→ **Task description**:
Start at the line holding "POLITICA ANUAL 2024 (804, 425)". Write out that line and each one after it to the end of the data, unchanged.

→ **Data**:
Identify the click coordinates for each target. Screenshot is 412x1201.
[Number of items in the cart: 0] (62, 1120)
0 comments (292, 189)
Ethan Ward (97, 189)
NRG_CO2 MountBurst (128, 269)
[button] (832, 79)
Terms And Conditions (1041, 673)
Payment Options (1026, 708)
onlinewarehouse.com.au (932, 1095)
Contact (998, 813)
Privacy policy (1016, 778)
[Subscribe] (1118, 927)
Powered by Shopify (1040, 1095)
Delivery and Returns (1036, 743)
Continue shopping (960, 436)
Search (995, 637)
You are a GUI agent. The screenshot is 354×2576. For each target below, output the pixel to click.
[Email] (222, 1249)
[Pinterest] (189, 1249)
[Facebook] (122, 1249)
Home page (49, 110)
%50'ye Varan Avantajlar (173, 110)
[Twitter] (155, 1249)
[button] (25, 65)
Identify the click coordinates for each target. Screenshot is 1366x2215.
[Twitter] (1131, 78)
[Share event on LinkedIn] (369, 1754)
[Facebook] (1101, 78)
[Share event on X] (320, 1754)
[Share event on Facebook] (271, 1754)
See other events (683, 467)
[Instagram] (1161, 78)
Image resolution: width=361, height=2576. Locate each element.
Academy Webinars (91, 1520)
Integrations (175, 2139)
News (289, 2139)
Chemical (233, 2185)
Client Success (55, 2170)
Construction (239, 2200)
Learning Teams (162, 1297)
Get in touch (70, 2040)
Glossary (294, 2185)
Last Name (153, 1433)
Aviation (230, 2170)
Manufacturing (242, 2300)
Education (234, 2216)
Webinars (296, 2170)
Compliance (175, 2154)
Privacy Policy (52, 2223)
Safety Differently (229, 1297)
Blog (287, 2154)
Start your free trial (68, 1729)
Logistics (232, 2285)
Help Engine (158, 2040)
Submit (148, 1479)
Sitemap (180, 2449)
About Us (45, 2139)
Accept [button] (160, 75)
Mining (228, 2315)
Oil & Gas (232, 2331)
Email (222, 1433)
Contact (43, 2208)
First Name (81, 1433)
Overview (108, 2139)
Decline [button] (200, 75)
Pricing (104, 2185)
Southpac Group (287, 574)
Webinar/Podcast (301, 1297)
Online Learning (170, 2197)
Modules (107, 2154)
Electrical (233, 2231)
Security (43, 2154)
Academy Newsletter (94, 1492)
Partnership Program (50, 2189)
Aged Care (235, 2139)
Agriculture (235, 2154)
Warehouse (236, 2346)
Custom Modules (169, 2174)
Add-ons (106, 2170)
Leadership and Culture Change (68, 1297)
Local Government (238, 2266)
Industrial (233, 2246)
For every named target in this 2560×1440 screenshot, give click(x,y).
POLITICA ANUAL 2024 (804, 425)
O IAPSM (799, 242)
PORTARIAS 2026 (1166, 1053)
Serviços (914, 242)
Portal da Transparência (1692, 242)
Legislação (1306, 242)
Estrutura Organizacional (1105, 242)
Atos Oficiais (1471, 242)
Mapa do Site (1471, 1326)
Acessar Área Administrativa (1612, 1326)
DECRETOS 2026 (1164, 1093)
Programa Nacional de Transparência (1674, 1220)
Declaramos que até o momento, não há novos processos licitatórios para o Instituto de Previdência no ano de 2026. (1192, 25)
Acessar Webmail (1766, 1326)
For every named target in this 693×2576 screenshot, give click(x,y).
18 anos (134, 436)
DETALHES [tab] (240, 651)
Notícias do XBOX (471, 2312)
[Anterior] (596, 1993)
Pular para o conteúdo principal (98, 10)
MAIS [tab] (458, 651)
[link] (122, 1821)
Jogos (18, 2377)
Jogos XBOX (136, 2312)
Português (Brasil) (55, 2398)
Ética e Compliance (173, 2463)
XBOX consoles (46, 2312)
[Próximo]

→ **Written response**:
POLITICA ANUAL 2024 (804, 425)
O IAPSM (799, 242)
PORTARIAS 2026 (1166, 1053)
Serviços (914, 242)
Portal da Transparência (1692, 242)
Legislação (1306, 242)
Estrutura Organizacional (1105, 242)
Atos Oficiais (1471, 242)
Mapa do Site (1471, 1326)
Acessar Área Administrativa (1612, 1326)
DECRETOS 2026 (1164, 1093)
Programa Nacional de Transparência (1674, 1220)
Declaramos que até o momento, não há novos processos licitatórios para o Instituto de Previdência no ano de 2026. (1192, 25)
Acessar Webmail (1766, 1326)
For every named target in this 693×2576 screenshot, give click(x,y).
18 anos (134, 436)
DETALHES [tab] (240, 651)
Notícias do XBOX (471, 2312)
[Anterior] (596, 1993)
Pular para o conteúdo principal (98, 10)
MAIS [tab] (458, 651)
[link] (122, 1821)
Jogos (18, 2377)
Jogos XBOX (136, 2312)
Português (Brasil) (55, 2398)
Ética e Compliance (173, 2463)
XBOX consoles (46, 2312)
[Próximo]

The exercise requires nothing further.